The Rent Stabilization Association, which represents 25,000 landlords in New York City, spoke in support of the open letter, urging lawmakers to not back a bill which would put a greater financial burden on property owners.
Legislation currently on the table, sponsored by state Sen. Zellnor Myrie, would prevent all eviction and foreclosure filings for commercial and residential tenants until a year after any part of Gov. Andrew Cuomo’s statewide disaster emergency is still in place. It has not progressed since the summer, but members of the state Senate said earlier this week they are ready to pass such a measure. Legislative sources say a deal on evictions may materialize as early as today.
But, the groups argue, Myrie’s legislation does not address the “core issue” of tenants being unable to pay rent. The letter also criticizes the legislation for not having sufficient protections in place for landlords.
“Although the bill does prohibit lenders from foreclosing, the bill does not protect property owners from other foreseeable downstream effects,” such as growing debt, and the potential consequences of delinquent property taxes and utility bills, the groups wrote.
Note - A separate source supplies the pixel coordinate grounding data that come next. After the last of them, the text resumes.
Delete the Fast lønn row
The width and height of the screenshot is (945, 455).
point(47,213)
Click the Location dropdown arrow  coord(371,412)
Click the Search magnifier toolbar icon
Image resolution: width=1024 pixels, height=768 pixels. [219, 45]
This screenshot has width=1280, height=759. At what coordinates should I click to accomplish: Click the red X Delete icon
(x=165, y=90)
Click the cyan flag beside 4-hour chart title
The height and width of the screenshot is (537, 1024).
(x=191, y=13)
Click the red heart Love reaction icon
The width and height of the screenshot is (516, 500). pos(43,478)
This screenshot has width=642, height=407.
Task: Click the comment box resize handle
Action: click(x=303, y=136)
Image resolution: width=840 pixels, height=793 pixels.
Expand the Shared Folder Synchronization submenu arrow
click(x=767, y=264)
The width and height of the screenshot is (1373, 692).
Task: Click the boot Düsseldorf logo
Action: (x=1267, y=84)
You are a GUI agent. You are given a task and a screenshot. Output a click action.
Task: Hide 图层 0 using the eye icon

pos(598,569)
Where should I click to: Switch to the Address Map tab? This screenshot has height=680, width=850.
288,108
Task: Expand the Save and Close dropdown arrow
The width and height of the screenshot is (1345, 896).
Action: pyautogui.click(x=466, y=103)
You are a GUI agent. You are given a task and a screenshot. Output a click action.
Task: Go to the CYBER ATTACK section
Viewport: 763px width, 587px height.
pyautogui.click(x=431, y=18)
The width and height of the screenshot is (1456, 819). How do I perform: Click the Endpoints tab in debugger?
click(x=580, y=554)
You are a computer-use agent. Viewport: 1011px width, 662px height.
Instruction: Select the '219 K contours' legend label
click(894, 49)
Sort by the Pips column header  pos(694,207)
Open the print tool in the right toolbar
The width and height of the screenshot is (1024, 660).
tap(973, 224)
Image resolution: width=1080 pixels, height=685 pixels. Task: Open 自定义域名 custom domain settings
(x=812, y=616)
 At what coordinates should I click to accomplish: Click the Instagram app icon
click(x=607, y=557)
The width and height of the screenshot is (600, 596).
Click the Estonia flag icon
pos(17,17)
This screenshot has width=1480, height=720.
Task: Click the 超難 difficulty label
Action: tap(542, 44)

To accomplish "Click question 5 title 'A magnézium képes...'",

Rather than a blanket ban on evictions, landlords have advocated for limits on evictions that use a targeted, means-tested approach to protect those on the verge of homelessness. Such a ban could incite renters to not pay their rent, the letter argues. Joseph Strasburg, president of the RSA, said that the limits on evictions which are currently in place have led to “mounting untenable debt.”
“It has created an environment in which tenants are taking advantage [and] not paying the rent even when they have the means to do so,” said Strasburg.
The current limits on evictions arise from an executive order issued by Gov. Andrew Cuomo, which extended legislation to allow landlords to pursue money judgments rather than evictions for non-payment cases. The Real Estate Board of New York voiced its support earlier this week for an extension of those existing limits.
Multifamily assets have seen very low levels of distress during the pandemic, despite calls early on urging tenants to withhold rent. Even with varying levels of eviction bans in place, the majority of renters have continued to pay rent. That could change, however, especially if there are more state-mandated lockdowns that keep people from earning money.
Already, there are signs that even in market-rate apartments, the payment rate is slipping. A national lobby group representing landlords reported the lowest rent payment level in December since the beginning of the pandemic.
Distressed properties arising from non-payment of rent could destabilize communities, the letter reads, and it warns that large investors are poised to swoop in and buy such properties.
“The next owner is most likely to be a larger institutional speculative investor,” which would change the relationship between the property owner and the tenant, as well as disrupt the “fabric of the community,” the groups wrote.